## EXERCISE AIM
Every entry must be output exactly as it is written.

## Collected data entries
☆ ☆ ☆ ☆ ☆

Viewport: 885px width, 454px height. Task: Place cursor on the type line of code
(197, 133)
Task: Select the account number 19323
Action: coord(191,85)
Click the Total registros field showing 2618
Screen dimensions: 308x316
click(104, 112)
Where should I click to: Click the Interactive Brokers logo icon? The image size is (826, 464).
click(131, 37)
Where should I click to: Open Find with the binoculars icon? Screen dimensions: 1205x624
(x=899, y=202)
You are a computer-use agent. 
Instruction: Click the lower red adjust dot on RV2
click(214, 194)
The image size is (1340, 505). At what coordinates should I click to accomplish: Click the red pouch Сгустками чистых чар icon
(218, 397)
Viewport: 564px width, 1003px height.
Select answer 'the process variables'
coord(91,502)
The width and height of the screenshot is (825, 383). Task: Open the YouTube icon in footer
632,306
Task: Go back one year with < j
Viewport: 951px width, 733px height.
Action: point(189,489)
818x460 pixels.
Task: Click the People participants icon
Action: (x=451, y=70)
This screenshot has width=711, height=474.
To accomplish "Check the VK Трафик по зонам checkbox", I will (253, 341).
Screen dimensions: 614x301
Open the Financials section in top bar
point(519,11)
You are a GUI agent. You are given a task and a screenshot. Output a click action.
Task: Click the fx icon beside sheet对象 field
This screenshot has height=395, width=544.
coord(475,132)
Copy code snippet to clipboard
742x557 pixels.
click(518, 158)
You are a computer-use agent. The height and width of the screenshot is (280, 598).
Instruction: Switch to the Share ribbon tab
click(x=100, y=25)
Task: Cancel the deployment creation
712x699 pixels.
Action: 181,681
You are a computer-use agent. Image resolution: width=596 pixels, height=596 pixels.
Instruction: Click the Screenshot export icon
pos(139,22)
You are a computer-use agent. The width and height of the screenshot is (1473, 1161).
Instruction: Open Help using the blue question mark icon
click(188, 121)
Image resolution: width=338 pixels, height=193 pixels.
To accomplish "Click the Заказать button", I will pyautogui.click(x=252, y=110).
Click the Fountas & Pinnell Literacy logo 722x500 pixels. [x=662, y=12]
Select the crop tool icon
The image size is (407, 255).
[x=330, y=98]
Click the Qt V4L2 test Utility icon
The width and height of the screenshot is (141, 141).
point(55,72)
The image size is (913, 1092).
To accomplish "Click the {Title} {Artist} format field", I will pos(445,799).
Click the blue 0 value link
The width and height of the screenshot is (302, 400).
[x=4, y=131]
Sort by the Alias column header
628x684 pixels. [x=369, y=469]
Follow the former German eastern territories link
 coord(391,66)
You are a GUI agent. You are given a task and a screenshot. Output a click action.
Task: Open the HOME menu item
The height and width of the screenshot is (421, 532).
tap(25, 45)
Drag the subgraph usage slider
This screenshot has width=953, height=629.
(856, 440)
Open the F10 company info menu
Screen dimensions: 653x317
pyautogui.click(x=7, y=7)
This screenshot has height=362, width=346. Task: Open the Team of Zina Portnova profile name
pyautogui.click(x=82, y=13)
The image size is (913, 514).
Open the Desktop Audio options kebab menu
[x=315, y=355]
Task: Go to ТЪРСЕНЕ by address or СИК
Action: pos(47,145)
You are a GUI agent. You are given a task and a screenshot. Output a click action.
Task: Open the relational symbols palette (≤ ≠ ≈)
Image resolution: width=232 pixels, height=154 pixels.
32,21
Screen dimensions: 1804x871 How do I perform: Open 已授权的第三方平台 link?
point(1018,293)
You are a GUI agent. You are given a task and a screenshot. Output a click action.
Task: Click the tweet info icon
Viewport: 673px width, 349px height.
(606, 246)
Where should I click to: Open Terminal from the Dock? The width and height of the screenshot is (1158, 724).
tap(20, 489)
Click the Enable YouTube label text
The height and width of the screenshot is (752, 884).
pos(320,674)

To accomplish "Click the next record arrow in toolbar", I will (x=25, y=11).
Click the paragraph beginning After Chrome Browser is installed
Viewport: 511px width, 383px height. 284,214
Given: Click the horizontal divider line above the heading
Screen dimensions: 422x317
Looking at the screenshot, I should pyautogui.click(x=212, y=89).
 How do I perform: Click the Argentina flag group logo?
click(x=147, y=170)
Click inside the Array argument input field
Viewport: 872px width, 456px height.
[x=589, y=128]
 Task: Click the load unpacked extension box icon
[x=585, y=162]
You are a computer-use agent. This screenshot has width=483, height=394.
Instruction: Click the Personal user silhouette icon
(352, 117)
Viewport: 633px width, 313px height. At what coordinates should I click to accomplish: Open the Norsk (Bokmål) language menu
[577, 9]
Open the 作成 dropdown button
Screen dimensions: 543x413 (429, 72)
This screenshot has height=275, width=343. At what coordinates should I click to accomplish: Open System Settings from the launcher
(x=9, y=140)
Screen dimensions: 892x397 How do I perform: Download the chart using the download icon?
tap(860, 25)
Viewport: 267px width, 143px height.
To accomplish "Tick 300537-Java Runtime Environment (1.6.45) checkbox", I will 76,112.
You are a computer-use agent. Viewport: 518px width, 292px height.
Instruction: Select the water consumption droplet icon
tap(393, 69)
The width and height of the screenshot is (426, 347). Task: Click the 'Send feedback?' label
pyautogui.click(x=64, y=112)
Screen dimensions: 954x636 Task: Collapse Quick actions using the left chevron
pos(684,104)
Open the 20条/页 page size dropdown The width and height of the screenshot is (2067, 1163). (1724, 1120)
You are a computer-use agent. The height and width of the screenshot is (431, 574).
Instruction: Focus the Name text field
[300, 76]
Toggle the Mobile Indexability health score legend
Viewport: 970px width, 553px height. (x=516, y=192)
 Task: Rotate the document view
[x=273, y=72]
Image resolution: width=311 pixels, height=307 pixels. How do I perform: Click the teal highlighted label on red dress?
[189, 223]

☆ ☆ ☆ ☆ ☆

## TASK SOLUTION
Viewport: 885px width, 454px height. Task: Place cursor on the type line of code
(197, 133)
Task: Select the account number 19323
Action: coord(191,85)
Click the Total registros field showing 2618
Screen dimensions: 308x316
click(104, 112)
Where should I click to: Click the Interactive Brokers logo icon? The image size is (826, 464).
click(131, 37)
Where should I click to: Open Find with the binoculars icon? Screen dimensions: 1205x624
(x=899, y=202)
You are a computer-use agent. 
Instruction: Click the lower red adjust dot on RV2
click(214, 194)
The image size is (1340, 505). At what coordinates should I click to accomplish: Click the red pouch Сгустками чистых чар icon
(218, 397)
Viewport: 564px width, 1003px height.
Select answer 'the process variables'
coord(91,502)
The width and height of the screenshot is (825, 383). Task: Open the YouTube icon in footer
632,306
Task: Go back one year with < j
Viewport: 951px width, 733px height.
Action: point(189,489)
818x460 pixels.
Task: Click the People participants icon
Action: (x=451, y=70)
This screenshot has width=711, height=474.
To accomplish "Check the VK Трафик по зонам checkbox", I will (253, 341).
Screen dimensions: 614x301
Open the Financials section in top bar
point(519,11)
You are a GUI agent. You are given a task and a screenshot. Output a click action.
Task: Click the fx icon beside sheet对象 field
This screenshot has height=395, width=544.
coord(475,132)
Copy code snippet to clipboard
742x557 pixels.
click(518, 158)
You are a computer-use agent. The height and width of the screenshot is (280, 598).
Instruction: Switch to the Share ribbon tab
click(x=100, y=25)
Task: Cancel the deployment creation
712x699 pixels.
Action: 181,681
You are a computer-use agent. Image resolution: width=596 pixels, height=596 pixels.
Instruction: Click the Screenshot export icon
pos(139,22)
You are a computer-use agent. The width and height of the screenshot is (1473, 1161).
Instruction: Open Help using the blue question mark icon
click(188, 121)
Image resolution: width=338 pixels, height=193 pixels.
To accomplish "Click the Заказать button", I will pyautogui.click(x=252, y=110).
Click the Fountas & Pinnell Literacy logo 722x500 pixels. [x=662, y=12]
Select the crop tool icon
The image size is (407, 255).
[x=330, y=98]
Click the Qt V4L2 test Utility icon
The width and height of the screenshot is (141, 141).
point(55,72)
The image size is (913, 1092).
To accomplish "Click the {Title} {Artist} format field", I will pos(445,799).
Click the blue 0 value link
The width and height of the screenshot is (302, 400).
[x=4, y=131]
Sort by the Alias column header
628x684 pixels. [x=369, y=469]
Follow the former German eastern territories link
 coord(391,66)
You are a GUI agent. You are given a task and a screenshot. Output a click action.
Task: Open the HOME menu item
The height and width of the screenshot is (421, 532).
tap(25, 45)
Drag the subgraph usage slider
This screenshot has width=953, height=629.
(856, 440)
Open the F10 company info menu
Screen dimensions: 653x317
pyautogui.click(x=7, y=7)
This screenshot has height=362, width=346. Task: Open the Team of Zina Portnova profile name
pyautogui.click(x=82, y=13)
The image size is (913, 514).
Open the Desktop Audio options kebab menu
[x=315, y=355]
Task: Go to ТЪРСЕНЕ by address or СИК
Action: pos(47,145)
You are a GUI agent. You are given a task and a screenshot. Output a click action.
Task: Open the relational symbols palette (≤ ≠ ≈)
Image resolution: width=232 pixels, height=154 pixels.
32,21
Screen dimensions: 1804x871 How do I perform: Open 已授权的第三方平台 link?
point(1018,293)
You are a GUI agent. You are given a task and a screenshot. Output a click action.
Task: Click the tweet info icon
Viewport: 673px width, 349px height.
(606, 246)
Where should I click to: Open Terminal from the Dock? The width and height of the screenshot is (1158, 724).
tap(20, 489)
Click the Enable YouTube label text
The height and width of the screenshot is (752, 884).
pos(320,674)

To accomplish "Click the next record arrow in toolbar", I will (x=25, y=11).
Click the paragraph beginning After Chrome Browser is installed
Viewport: 511px width, 383px height. 284,214
Given: Click the horizontal divider line above the heading
Screen dimensions: 422x317
Looking at the screenshot, I should pyautogui.click(x=212, y=89).
 How do I perform: Click the Argentina flag group logo?
click(x=147, y=170)
Click inside the Array argument input field
Viewport: 872px width, 456px height.
[x=589, y=128]
 Task: Click the load unpacked extension box icon
[x=585, y=162]
You are a computer-use agent. This screenshot has width=483, height=394.
Instruction: Click the Personal user silhouette icon
(352, 117)
Viewport: 633px width, 313px height. At what coordinates should I click to accomplish: Open the Norsk (Bokmål) language menu
[577, 9]
Open the 作成 dropdown button
Screen dimensions: 543x413 (429, 72)
This screenshot has height=275, width=343. At what coordinates should I click to accomplish: Open System Settings from the launcher
(x=9, y=140)
Screen dimensions: 892x397 How do I perform: Download the chart using the download icon?
tap(860, 25)
Viewport: 267px width, 143px height.
To accomplish "Tick 300537-Java Runtime Environment (1.6.45) checkbox", I will 76,112.
You are a computer-use agent. Viewport: 518px width, 292px height.
Instruction: Select the water consumption droplet icon
tap(393, 69)
The width and height of the screenshot is (426, 347). Task: Click the 'Send feedback?' label
pyautogui.click(x=64, y=112)
Screen dimensions: 954x636 Task: Collapse Quick actions using the left chevron
pos(684,104)
Open the 20条/页 page size dropdown The width and height of the screenshot is (2067, 1163). (1724, 1120)
You are a computer-use agent. The height and width of the screenshot is (431, 574).
Instruction: Focus the Name text field
[300, 76]
Toggle the Mobile Indexability health score legend
Viewport: 970px width, 553px height. (x=516, y=192)
 Task: Rotate the document view
[x=273, y=72]
Image resolution: width=311 pixels, height=307 pixels. How do I perform: Click the teal highlighted label on red dress?
[189, 223]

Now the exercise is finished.